Start of Text provided
The Produce for Better Health Foundation (PBH) reported in its “State of the Plate: America’s Fruit and Vegetable Consumption Trends” that Americans continue on a 15-year decline in the consumption of fruits and vegetables. The report shows that fruit and vegetable consumption has declined nearly 10%, and that Americans are eating produce just once each day. The news is troubling given the breadth of research that supports the diet and health benefits of consuming a variety of fruit and vegetables in recommended amounts. Additionally, juice consumption declined 8% over the past five years.

Leading the charge in this downward trend is a decrease in the frequency of vegetable and 100% fruit juice eating occasions — down 16% and 15%, respectively, since 2004. Nearly one quarter of Americans did not eat any fruit over the course of the week. Although the amount of fruit (not including juice) consumed at each occasion rose, it was not enough to stem overall declines.

Declining juice consumption is occurring in all age groups. Overall, declines in consumption of fruits and vegetables were highest for older millennials.
End of Text provided
Continue the passage on declining fruit and vegetable consumption in America, starting right after its final sentence.
Start of Record excerpts
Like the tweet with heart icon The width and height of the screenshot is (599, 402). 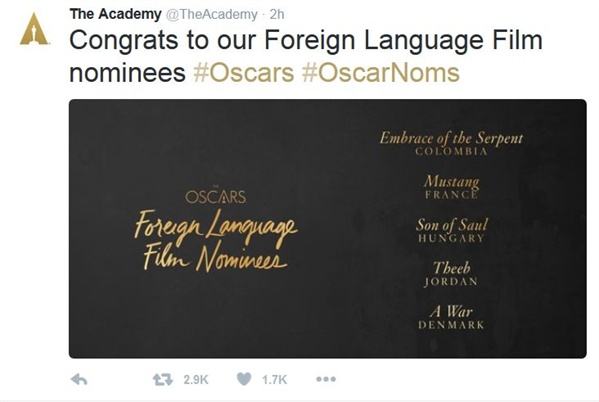[244, 379]
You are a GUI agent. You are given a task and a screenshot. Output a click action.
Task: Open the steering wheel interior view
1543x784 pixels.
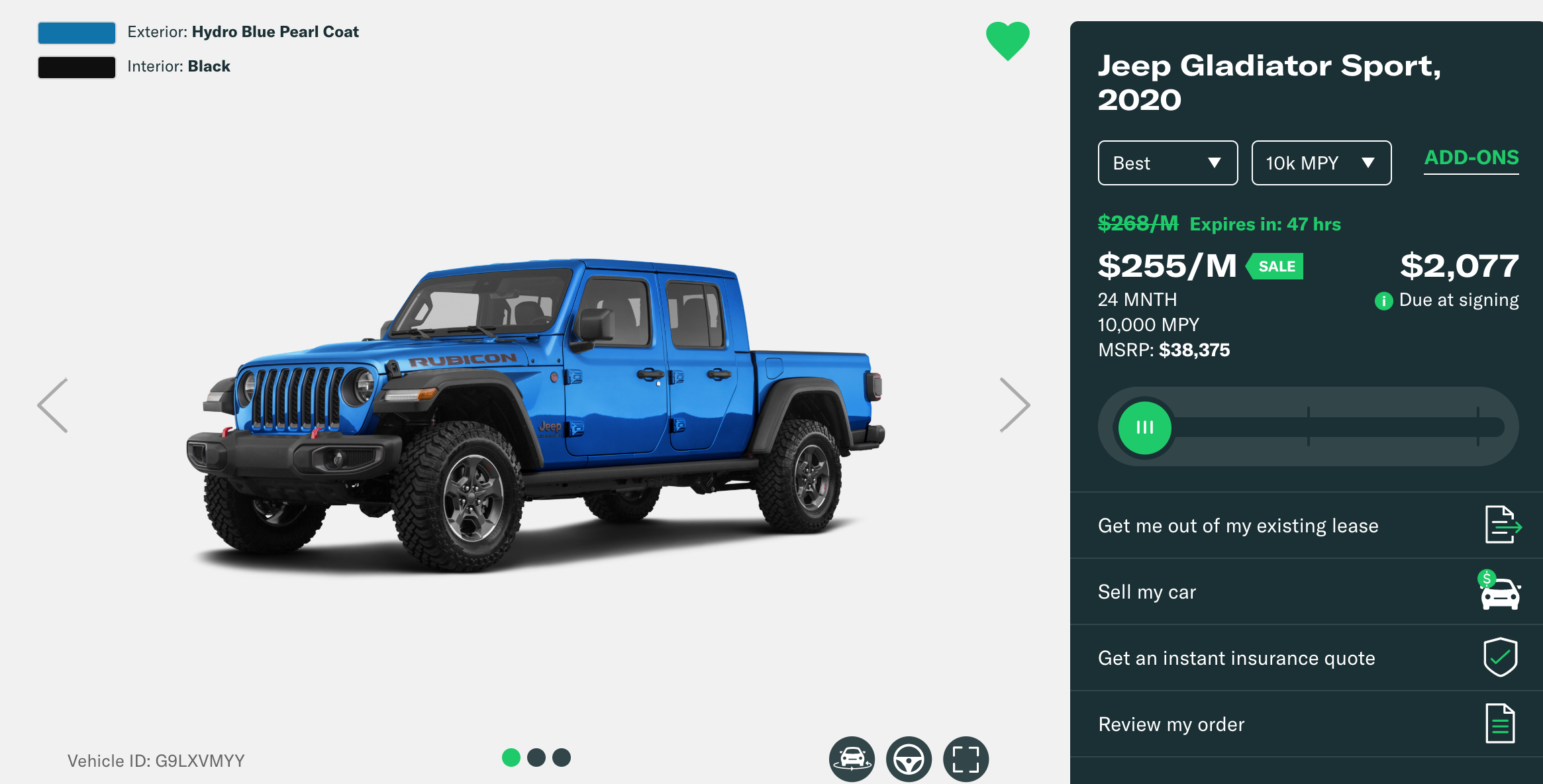[909, 759]

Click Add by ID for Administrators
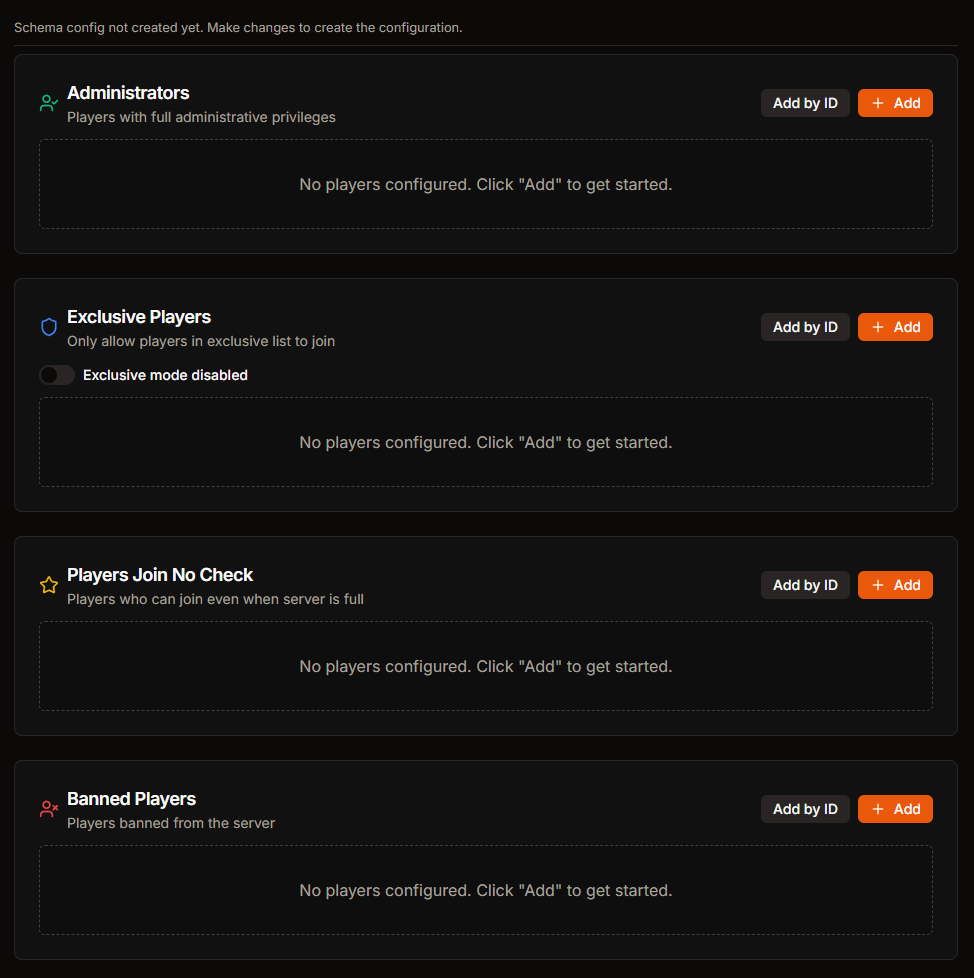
End of Record excerpts
Result for this task:
“Our own research on OJ, using a nationally representative sample of Americans, is similar to PBH’s data in that we showed significant decreases in 100% juice intake and some increases in whole fruit intake in certain age groups over time,” said Gail Rampersaud, a registered dietitian nutritionist with the Florida Department of Citrus. “Additionally, our data show an overall decrease in vitamin C intake over that time period, so obviously the loss of vitamin C from juice, particularly OJ, is not being replaced by whole fruit or other foods.”

Some other trends noted in the PBH report were that oranges were the fourth highest fruit consumed based on number of eating occasions, and that citrus ranked as the fourth highest fruit consumed by volume.  Orange juice continues to be the most popular juice consumed but, after fruit/vegetable juice blends, also has one of the highest consumption declines over the past five years. Grapefruit juice and orange juice ranked as the top two juices consumed by volume.

PBH’s most recent research was conducted prior to COVID-19 and included more than 15,000 respondents.